Jaren geleden zei een collega-auteur dat je beter loodgieter kunt zijn dan schrijver, want: ‘Kranen zetten brengt meer op dan komma’s zetten.’

         Het was zo’n stelling waarmee je het eigenlijk niet oneens kunt zijn, en dus besloot ik te zwijgen, erop gokkend de schrijver ooit eens te kunnen bestoken met een tegenargument. Ik ben iemand die liever tegenspreekt dan ‘ja’ knikt.

         Dat laatste geldt overigens niet als mij in de trein een voorstel gedaan wordt waarvan de uitvoer zich traditiegetrouw in een toilet voltrekt en wat me – helaas! – niet zo vaak overkomt als ik zou willen. Vorige zomer, in de TGV van La Rochelle naar Parijs, leek de God van de Onvermoede Voorstellen mij toe te lachen.

         Ik stond in het restauratievoertuig en de cateringjongen bood me een wafel aan. Links en rechts, ingeklemd tussen heuvelvoeten en eindeloze groenschakeringen schoten kerktorens en gsm-antennes voorbij. Ik bedankte voor de wafel.

         ‘Graag gedaan,’ zei hij welwillend, ‘maar ik hoop dat je begrijpt dat ik er wel iets voor terug wil.’

         ‘Dat spreekt vanzelf,’ zei ik.

         Sommige dagen lijken bedacht door een regisseur die het beste met je voorheeft, geen stoplicht dat op rood springt, het hoofd van de tandarts schudt ‘nee’ en alle caissières wensen je een fijne dag. Overtuigd dat mijn dag een scenario was met een happy end, stelde ik de cateringjongen voor onze ontmoeting in een toilet af te ronden.

         Hij knikte mysterieus, en trok toen een kaartje uit het binnenzakje van zijn jasje.
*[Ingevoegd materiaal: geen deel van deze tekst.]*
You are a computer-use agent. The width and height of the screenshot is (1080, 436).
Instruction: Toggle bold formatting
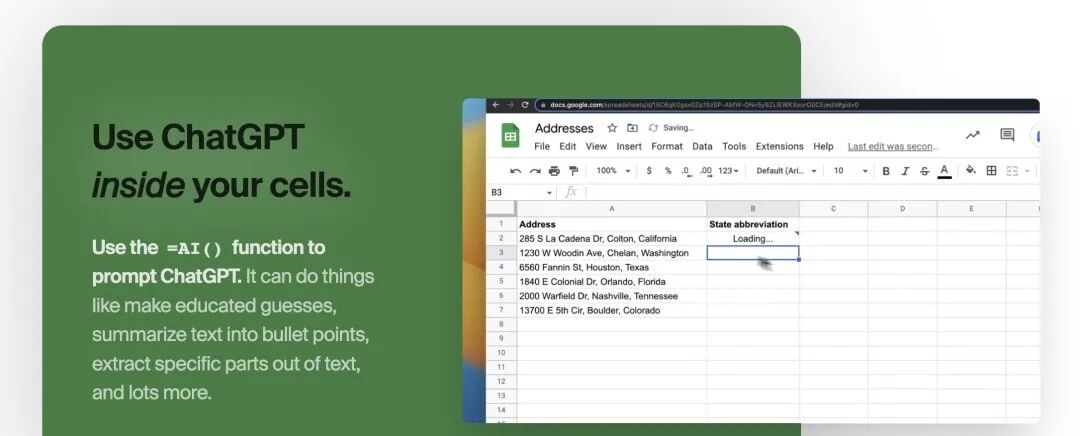coord(886,171)
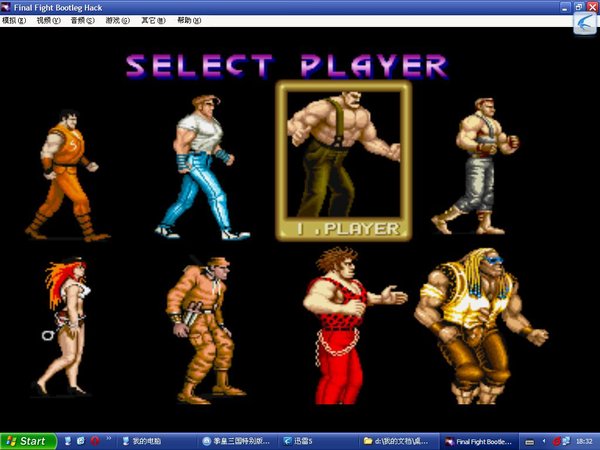Viewport: 600px width, 450px height.
Task: Open the 音频 (Audio) menu
Action: click(83, 21)
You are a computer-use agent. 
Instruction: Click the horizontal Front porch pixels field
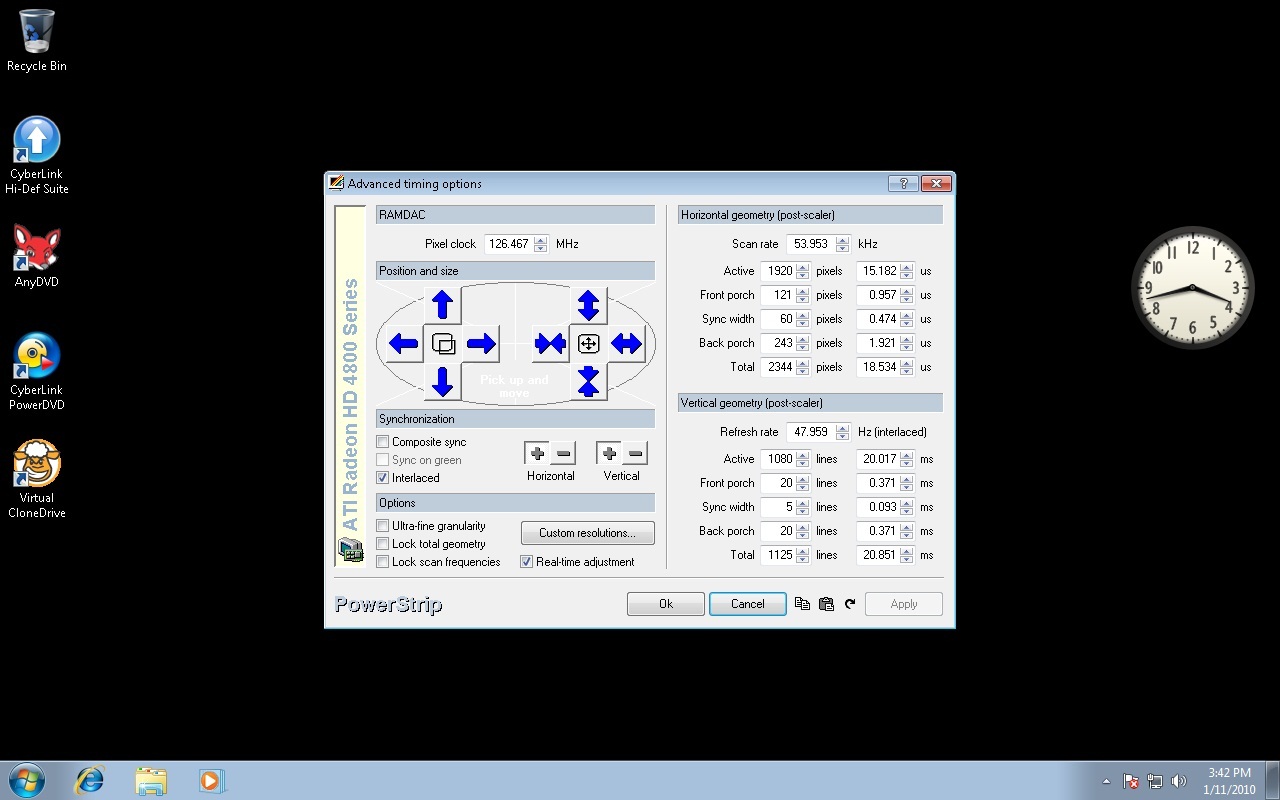tap(778, 295)
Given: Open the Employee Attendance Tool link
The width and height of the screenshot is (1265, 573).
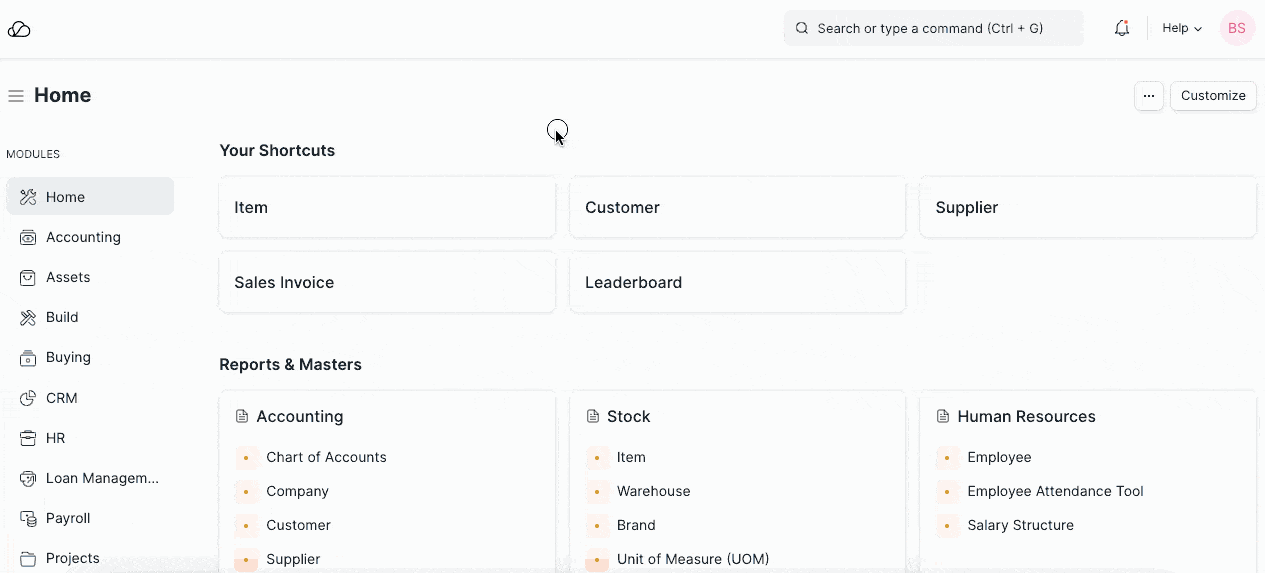Looking at the screenshot, I should [1055, 491].
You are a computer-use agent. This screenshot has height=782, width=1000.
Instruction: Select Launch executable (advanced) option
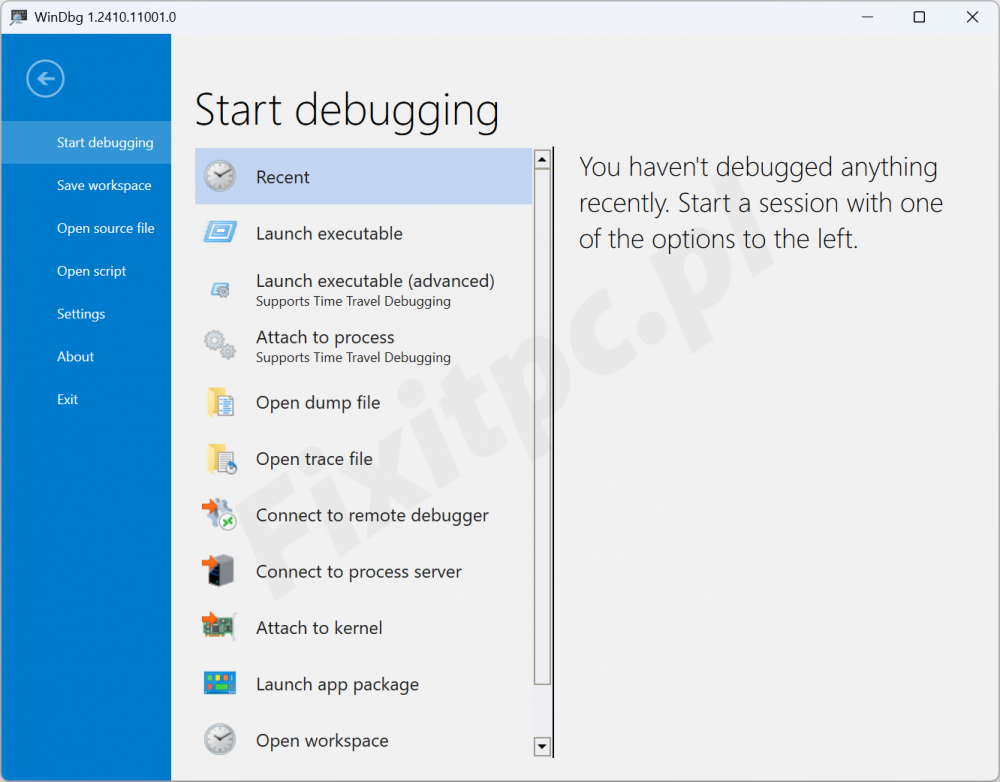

Het was een visitekaartje.

         Geen kwaad woord over visitekaartjes, je kunt er veel moois van verwachten als je om een baan verlegen zit of een nest jonge konijnen te vergeven hebt, maar in de schemerwereld van ruige erotiek in benauwde gelegenheidskamertjes gelden ze als stemmingsbedervers die hooguit geschikt zijn om een teek mee dood te drukken.

         Ik heb ze zelfs een tijdje gespaard, om ze ooit eens onder te brengen in een album op Myspace of op Facebook. Ik had al een titel bedacht: Berichten van nooitoftenimmermannen.

         Nu kwam het kaartje langzaam mijn kant op, over de balie. De cateringjongen glimlachte als een cabaretier die in gedachten vooruitloopt op de reactie van het publiek dat hij opzettelijk een duister pad op stuurt. Toen vroeg hij of ik hem een exemplaar van Bekentenissen van een stamhouder wilde sturen, gesigneerd.

         Dat hij overschakelde naar het Nederlands drong pas tot me door toen hij zijn verzoek afrondde: ‘Met buikbandje, graag.’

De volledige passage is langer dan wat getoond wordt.